Read The House at Hull Page 1




  The

  House

  at

  Hull

  By

  Karl Tutt

  Copyright Karl Tutt 2015

  All rights reserved without limiting the copyright reserved above. No part of this publication may be reproduced, stored or introduced into a retrieval system or transmitted in any form or by any means (electronic, photocopying, recording or otherwise) without the prior written permission of the copyright owner and the above publisher of this book.

  This is a work of fiction. Names, brands, characters, places, media and incidents are either the products of the author’s imagination or are used fictitiously. The author acknowledges the trademark status and trademark owners of various products referenced in this work of fiction which might have been used without permission. The publication use of these trademarks is not authorized, associated or sponsored by the trademark owners.

  Thanks to Carolyn, my patient reader, and Sue, an editor who is generous with her time and attention.

  Prologue

  I am a clairvoyant, a psychic . . . though some who know me might say psycho. I know what you’re thinking . . . but sometimes I just get things. I don’t really plan it. It just comes. Voices . . . visions . . . the usual crap you see in lousy TV shows and movies, but in my case, it’s real --- or at least I think it is. I’ve pieced together a decent living playing the market, consulting with the Boston police on matters only I could uncover . . . and occasionally predicting a long sea voyage or an unexpected inheritance from a long-lost relative.

  I don’t charge the suckers much and I consider that part of the business, an attempt to spark some hope for the hopeless. A convenient rationalization and sometimes I even get it right. If things do get tight, I have a part-time gig as a captain on one of the water taxis that ferries passengers to and from some of the downtown wharves and Logan Airport. I work cheap, but it sometimes helps pay the rent on my humble digs.

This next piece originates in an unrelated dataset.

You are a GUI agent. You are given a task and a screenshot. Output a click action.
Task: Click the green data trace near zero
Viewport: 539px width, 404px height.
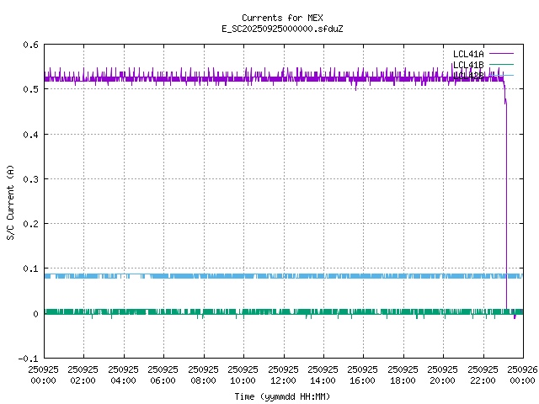click(253, 312)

  Don’t judge me. I’m telling you . . . I’m the genuine article. I didn’t know it until Afghanistan. The Marines discovered that more than a few of my crazy hunches were on target. They didn’t understand it, but they liked it. I saved some very expensive stuff from being blown to Kingdom Come, not to mention some kids who thought they were gonna be heroes until they saw blood in the sand . . . sometimes their own. In the meantime I got promoted and the intense training taught me some useful things about killing. Some of them did become heroes . . . and some of them simply didn’t come back. I’d like to tell you I’m a Jack Reacher or a Doc Ford, tall, smart, fearless, and handsome. But the truth is I’m just a skinny nerd . . . albeit a dangerous one at times. I never really know when that thing coming . . . the second sight. It overtakes me, mostly when there’s an impending death, or an already lifeless body that’s been defiled or discarded.

  The cops don’t like me much. I make ‘em look bad sometimes. But Billy Frye, Homicide Detective Second Grade, puts up with me because I let him take the credit . . . when there is any. The rest of them call me the Spook behind my back and often to my face. None of them know about the military stuff. It’s better that way, keeps from having to use it very often. My name is Elmo C. Dombroski. The C stands for Cathay. It doesn’t exactly trip off the tongue.

  For the record, I don’t really believe in ghosts, but there are “things” out there that just don’t fit into the neat packages that most people cling to. You can’t blame them. They’re just trying to maintain a shred of sanity. It’s getting tougher all the time. Call those “things” what you will. I am their connection . . . their interpreter . . . sometimes the only one. I’m not saying I always understand, but I smart enough to know that, too. Sometimes it’s a little scary, but it is what it is.

  I eat hot dogs for breakfast, only Hebrew National on a buttered, toasted bun with mustard and slaw. I slog too much cheap wine . . . whatever jug of red is on sale at the corner Seven Eleven. I skip lunch every day, and have frozen pizza for dinner every night. I prefer DiGiorno’s or Freshetta. In a pinch I’ll even do a Tortino’s, but I gotta be really hungry.

  I guess you would say I live in a basement, but I’ve got my own private entrance just off the sidewalk on Hanover Street, in the north end, the heart of the Italian neighborhood. It’s kind of dark down there and a little damp in the winter, but I call it cozy. I’ve got my CD’s and a damned good speaker system. A little desk in the corner when I need to make some notes or send a heartfelt plea to the bill collectors. Luckily I haven’t had to do much of that lately. Let me just say, it’s home . . . and the rent is cheap.